В последнем я иду вровень с моим живописцем, но что до другой, лучшей части его труда, то я весьма отстаю от него, ибо мое умение не простирается так далеко, чтобы я мог решиться задумать прекрасную, тщательно отделанную картину, написанную в соответствии с правилами искусства. Мне пришло в голову позаимствовать ее у Этьена де Ла Боэси, и она принесет честь всему остальному в этом труде. Я имею в виду его рассуждение, которому он дал название «Добровольное рабство» и которое люди, не знавшие этого, весьма удачно перекрестили в «Против единого». Он написал его, будучи еще очень молодым, в жанре опыта в честь свободы и против тиранов. Оно с давних пор ходит по рукам людей просвещенных и получило с их стороны высокую и заслуженную оценку, ибо прекрасно написано и полно превосходных мыслей. Нужно, однако, добавить, что это отнюдь не лучшее из того, что он мог бы создать; и если бы в том, более зрелом возрасте, когда я его знал, он возымел такое же намерение, как и я – записывать все, что ни придет в голову, мы имели бы немало редкостных сочинений, которые могли бы сравниться со знаменитыми творениями древних, ибо я не знаю никого, кто мог бы сравняться с ним природными дарованиями в этой области. Но до нас дошло, да и то случайно, только это его рассуждение, которого, как я полагаю, он никогда после написания больше не видел, и еще кое-какие заметки о январском эдикте (заметки эти, быть может, будут преданы гласности где-нибудь в другом месте), – эдикте столь знаменитом благодаря нашим гражданским войнам. Вот и все – если не считать книжечки его сочинений, которую я выпустил в свет, – что мне удалось обнаружить в оставшихся от него бумагах, после того как он, уже на смертном одре, в знак любви и расположения, сделал меня по завещанию наследником и своей библиотеки, и своих рукописей. Я чрезвычайно многим обязан этому произведению, тем более что оно послужило поводом к установлению между нами знакомства. Мне показали его еще задолго до того, как мы встретились, и оно, познакомив меня с его именем, способствовало, таким образом, возникновению между нами дружбы, которую мы питали друг к другу, пока Богу угодно было, дружбы столь глубокой и совершенной, что другой такой вы не найдете и в книгах, не говоря уж о том, что между нашими современниками невозможно встретить что-либо похожее. Для того чтобы возникла подобная дружба, требуется совпадение стольких обстоятельств, что и то много, если судьба ниспосылает ее один раз в три столетия.

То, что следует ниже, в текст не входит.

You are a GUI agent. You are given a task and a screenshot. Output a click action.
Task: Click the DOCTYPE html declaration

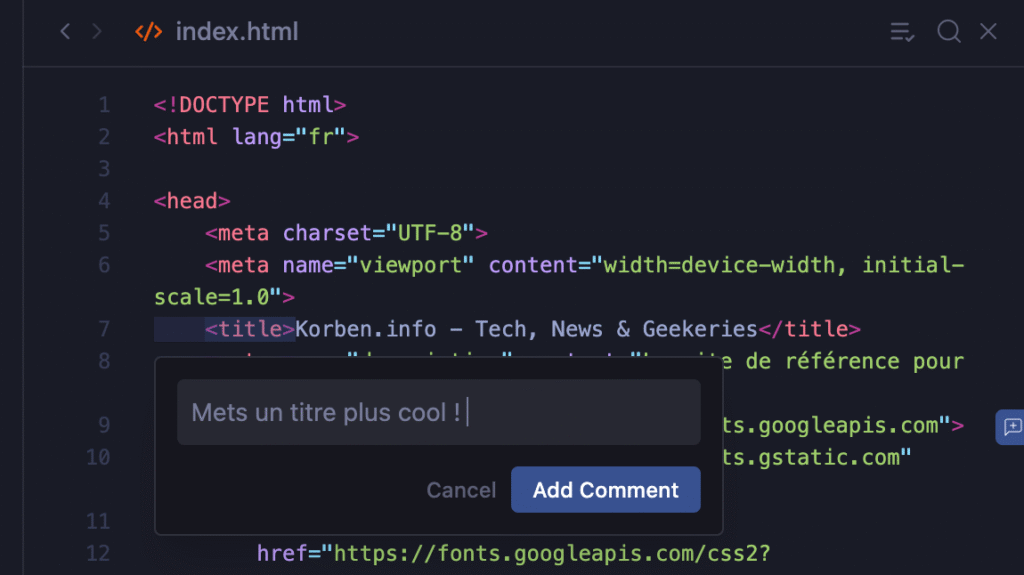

Нет, кажется, ничего, к чему бы природа толкала нас более, чем к дружескому общению. И Аристотель указывает, что хорошие законодатели пекутся больше о дружбе, нежели о справедливости. Ведь высшая ступень ее совершенства – это и есть справедливость. Ибо, вообще говоря, всякая дружба, которую порождают и питают наслаждение или выгода, нужды частные или общественные, тем менее прекрасна и благородна и тем менее является истинной дружбой, чем больше посторонних самой дружбе причин, соображений и целей примешивают к ней.
Равным образом не совпадают с дружбой и те четыре вида привязанности, которые были установлены древними: родственная, общественная, налагаемая гостеприимством и любовная, – ни каждая в отдельности, ни все, вместе взятые.